**Required work**
• a. In the right-triangle thread, which sides are labeled a, b, and c in the second answer?
• b. Duplicate the passage of the right-triangle thread that begins at the words "Hence proved." and ends after "From proof (1)".

Question

ABC is a right triangle rt angled at C. If p is the length of the perpendicular from C to AB and a,b,c have their usual meanings. prove that :1by a square +1 by b square = 1 by p square.

Answer 1

hope the solution helps you...

Answer 2

Use Pythagoras Theorem to Prove

Step-by-step explanation:

• Let us suppose ABC as triangle being right angled at C, such that BC be 'a', CA be 'b' and AB be 'c'.

(i) Area of Δ ABC = $\frac {1}{2} \times Base \times Height = \frac {1}{2} \times BC \times AC = \frac {1}{2} ab$

   Area of Δ ABC = $\frac {1}{2} \times Base \times Height = \frac {1}{2} \times AB \times CD = \frac {1}{2} cp$

   ⇒ $\frac {1}{2} ab = \frac {1}{2} cp$

   ⇒ ab = cp

   Hence proved.

(ii) In right angled triangle ABC,

$AB^2 = BC^2 + AC^2$

$c^2 = a^2 + b^2$

$(\frac {ab}{p})^2 = a^2 + b^2$

$\frac {a^2b^2}{p^2} = a^2 + b^2$ -------- From proof (1)

$\frac {1}{p^2} = \frac {(a^2 + b^2)}{a^2b^2}$

$\frac {1}{p^2} = (\frac {a^2}{a^2b^2} + \frac {b^2}{a^2b^2})$

$\frac {1}{p^2} = (\frac {1}{b^2} + \frac {1}{a^2})$

$\frac {1}{p^2} = (\frac {1}{a^2} + \frac {1}{b^2})$ Proved !

Element and text location data:
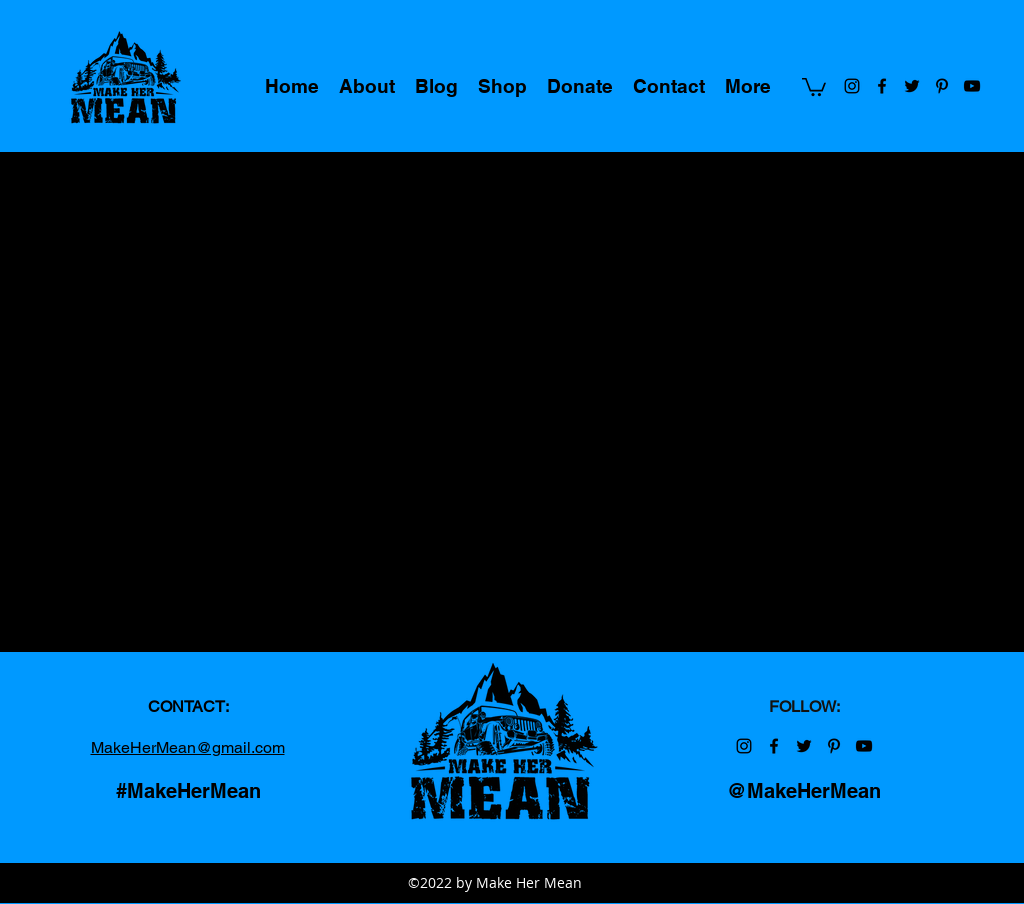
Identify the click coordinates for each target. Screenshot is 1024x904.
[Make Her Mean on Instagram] (852, 86)
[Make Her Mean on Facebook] (882, 86)
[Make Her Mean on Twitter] (912, 86)
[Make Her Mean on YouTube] (972, 86)
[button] (814, 86)
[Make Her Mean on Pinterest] (942, 86)
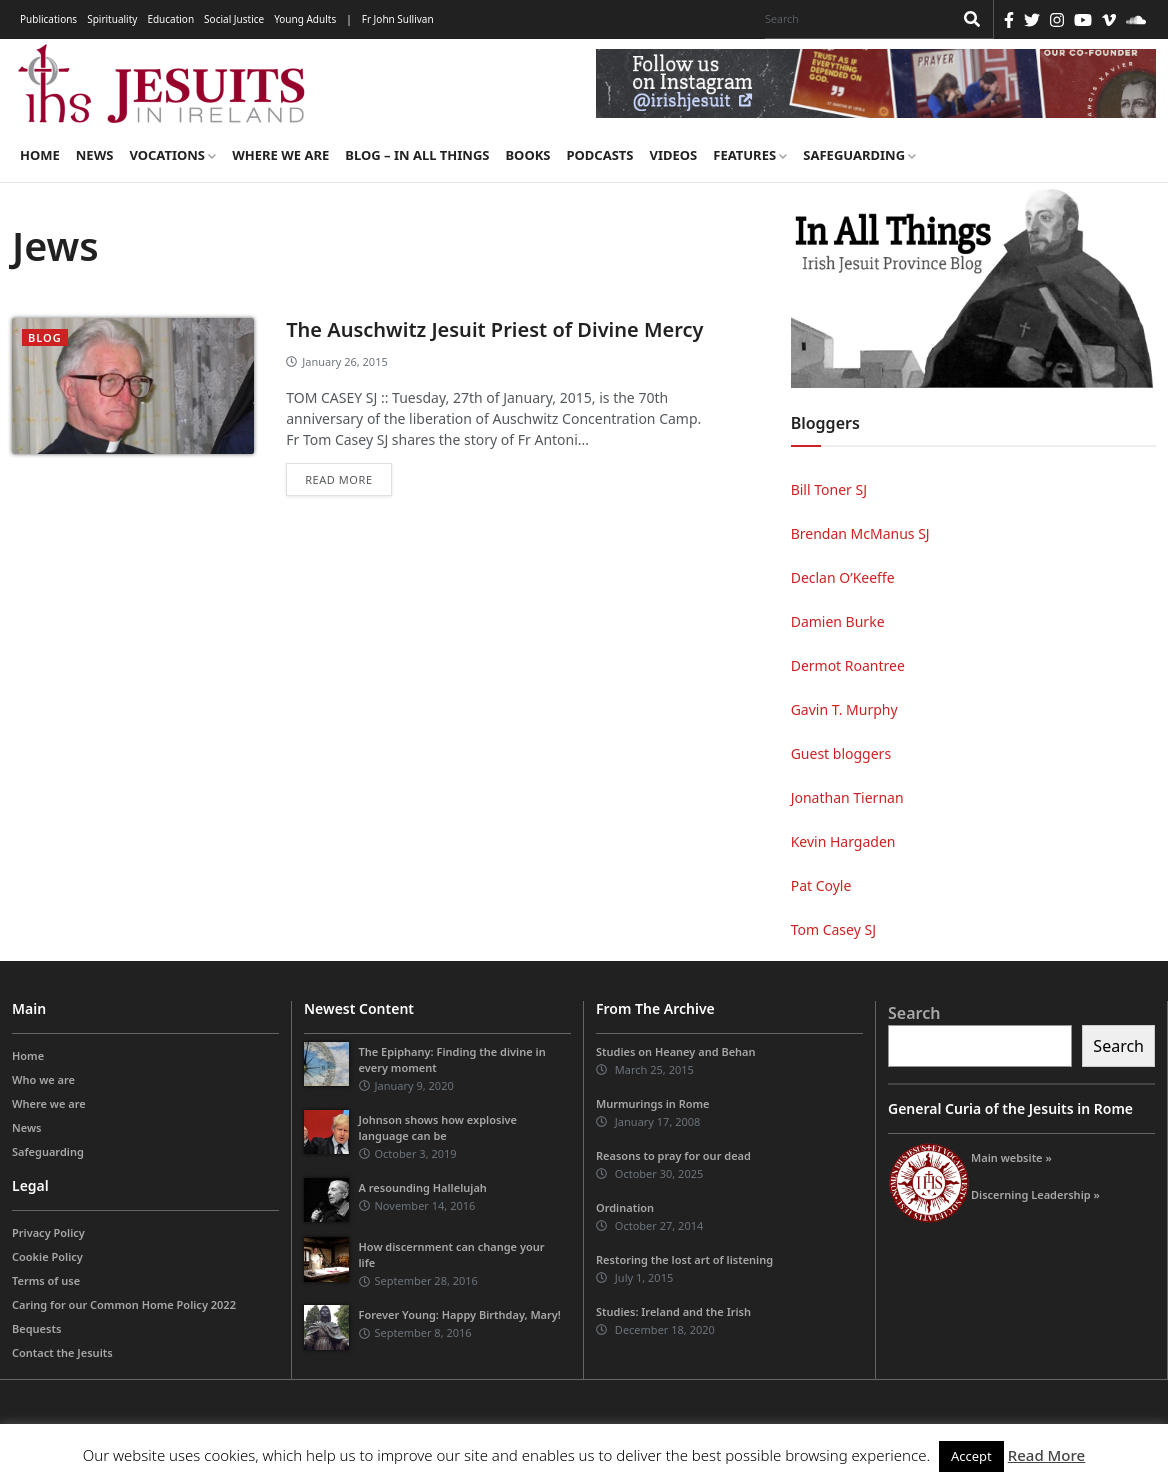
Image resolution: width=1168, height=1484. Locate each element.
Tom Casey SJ (833, 929)
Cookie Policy (47, 1256)
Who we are (43, 1079)
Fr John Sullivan (398, 19)
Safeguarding (859, 155)
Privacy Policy (48, 1232)
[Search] (854, 19)
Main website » (1011, 1157)
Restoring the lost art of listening (684, 1259)
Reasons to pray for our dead (673, 1155)
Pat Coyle (821, 885)
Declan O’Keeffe (843, 577)
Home (40, 155)
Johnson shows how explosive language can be (438, 1127)
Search (914, 1013)
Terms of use (46, 1280)
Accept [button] (971, 1456)
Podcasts (599, 155)
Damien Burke (838, 621)
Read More (1046, 1455)
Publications (48, 19)
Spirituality (112, 19)
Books (527, 155)
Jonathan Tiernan (847, 797)
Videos (674, 155)
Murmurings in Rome (653, 1103)
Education (170, 19)
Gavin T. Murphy (844, 709)
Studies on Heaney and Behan (676, 1051)
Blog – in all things (417, 155)
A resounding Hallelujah (423, 1187)
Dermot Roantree (848, 665)
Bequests (36, 1328)
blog (45, 337)
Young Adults (305, 19)
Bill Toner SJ (829, 489)
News (95, 155)
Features (750, 155)
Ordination (625, 1207)
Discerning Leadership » (1035, 1194)
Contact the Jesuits (62, 1352)
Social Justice (234, 19)
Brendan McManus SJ (860, 533)
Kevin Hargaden (843, 841)
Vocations (172, 155)
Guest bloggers (841, 753)
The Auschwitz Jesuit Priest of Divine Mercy (494, 329)
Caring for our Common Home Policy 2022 (124, 1304)
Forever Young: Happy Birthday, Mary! (460, 1314)
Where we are (280, 155)
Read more (338, 479)
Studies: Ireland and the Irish (673, 1311)
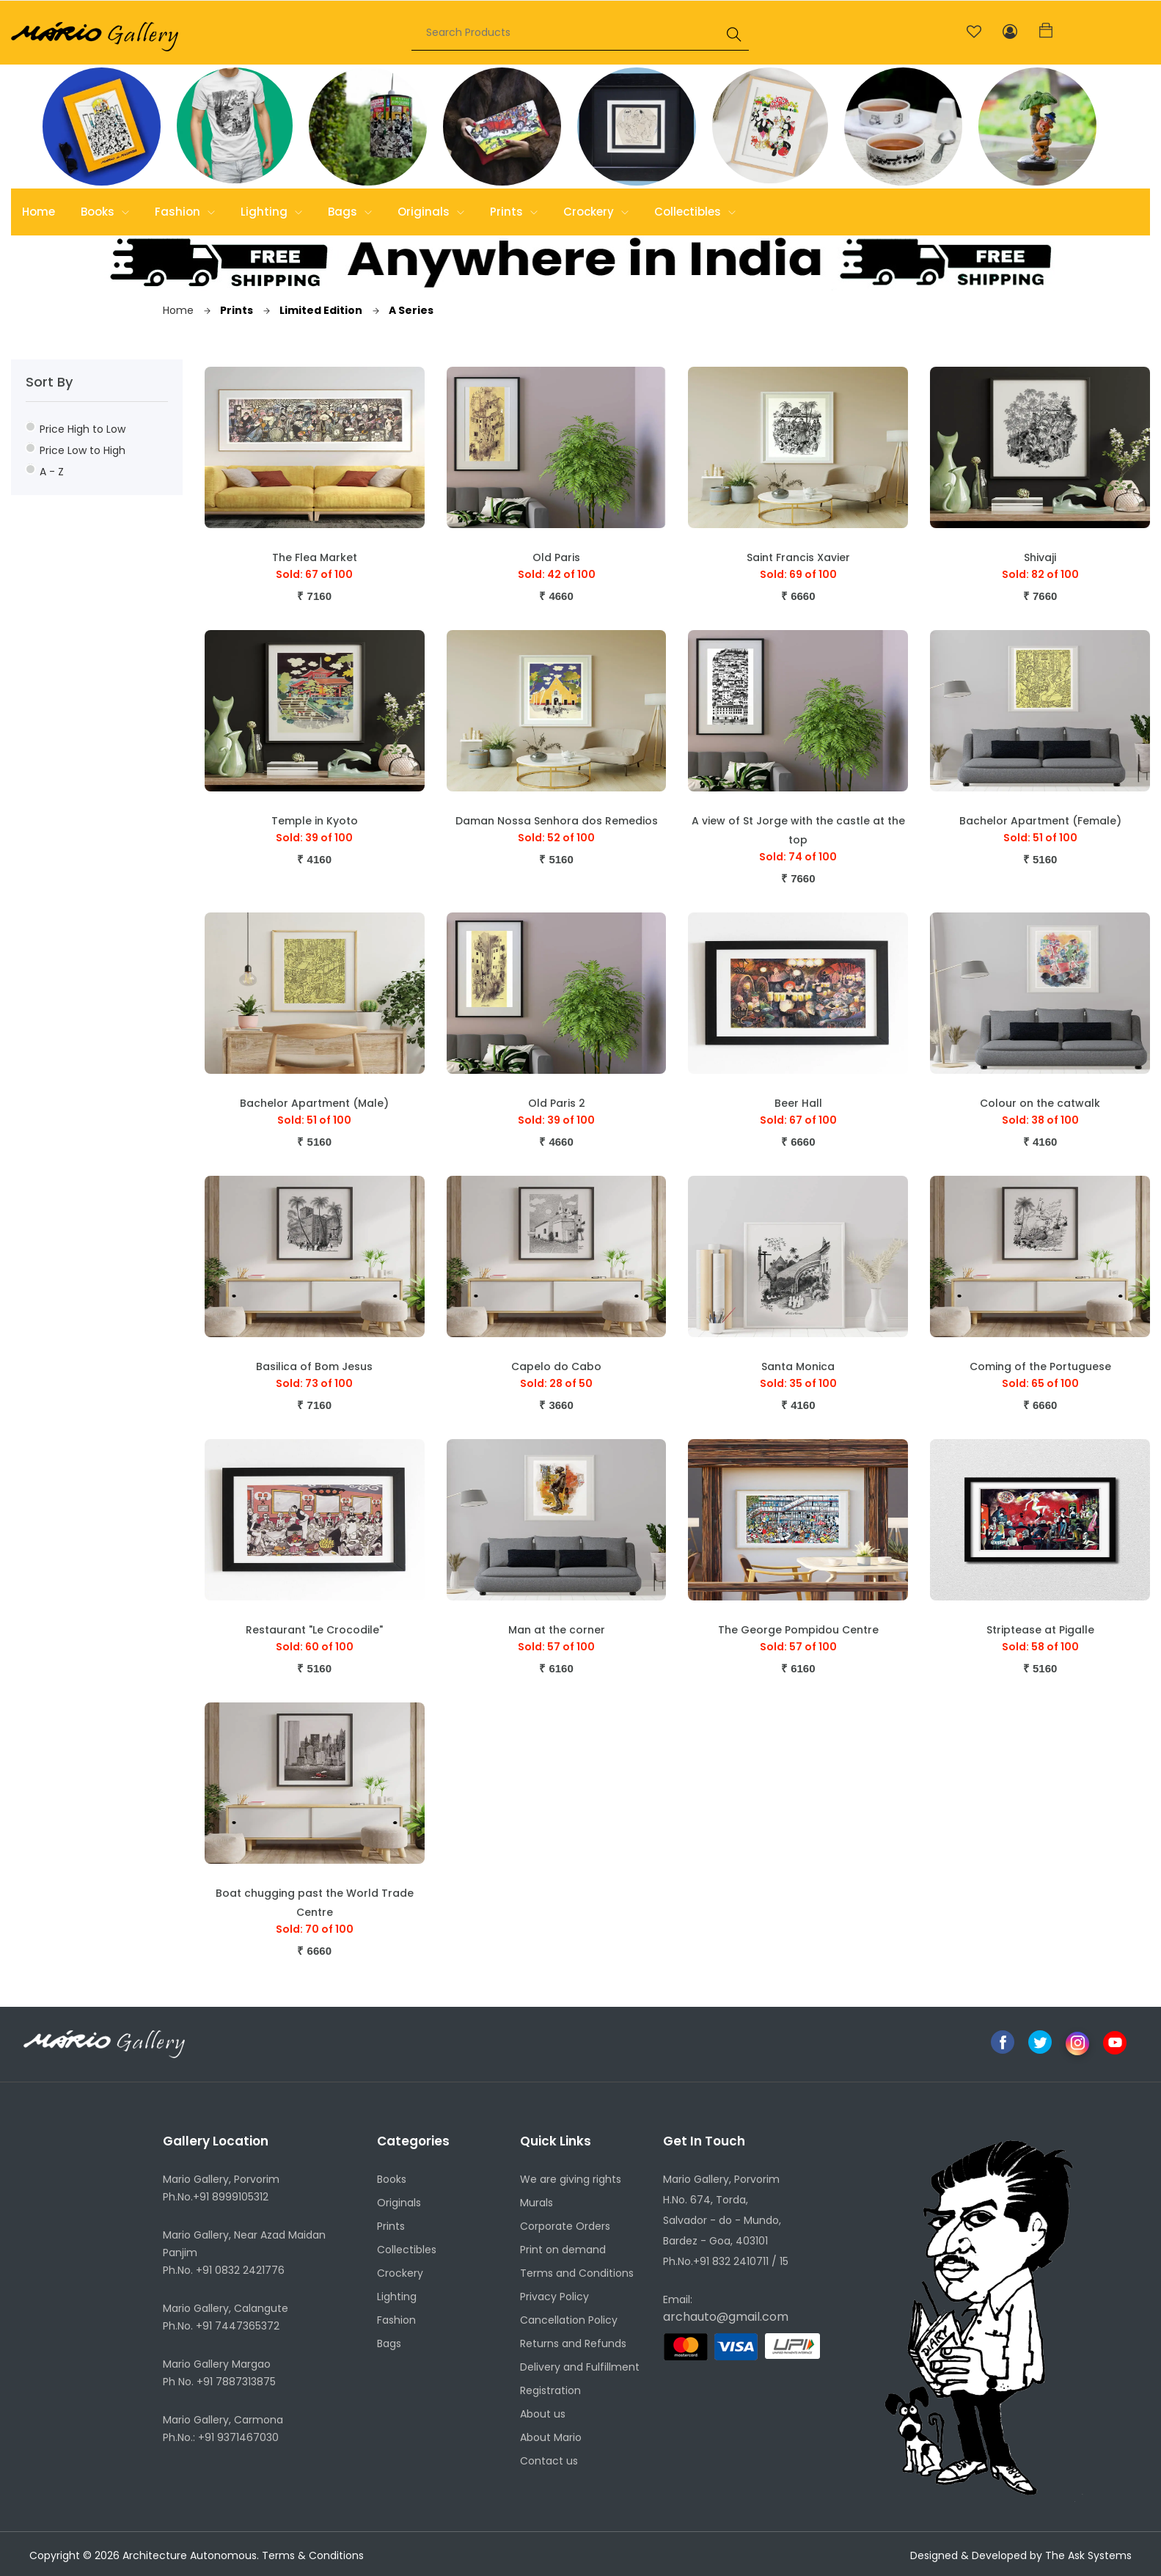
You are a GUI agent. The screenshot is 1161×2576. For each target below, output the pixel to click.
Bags (350, 211)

**Solutions for each task**
• a. BC is a, CA is b, and AB is c.

• b.
Hence proved.

(ii) In right angled triangle ABC,

$AB^2 = BC^2 + AC^2$

$c^2 = a^2 + b^2$

$(\frac {ab}{p})^2 = a^2 + b^2$

$\frac {a^2b^2}{p^2} = a^2 + b^2$ -------- From proof (1)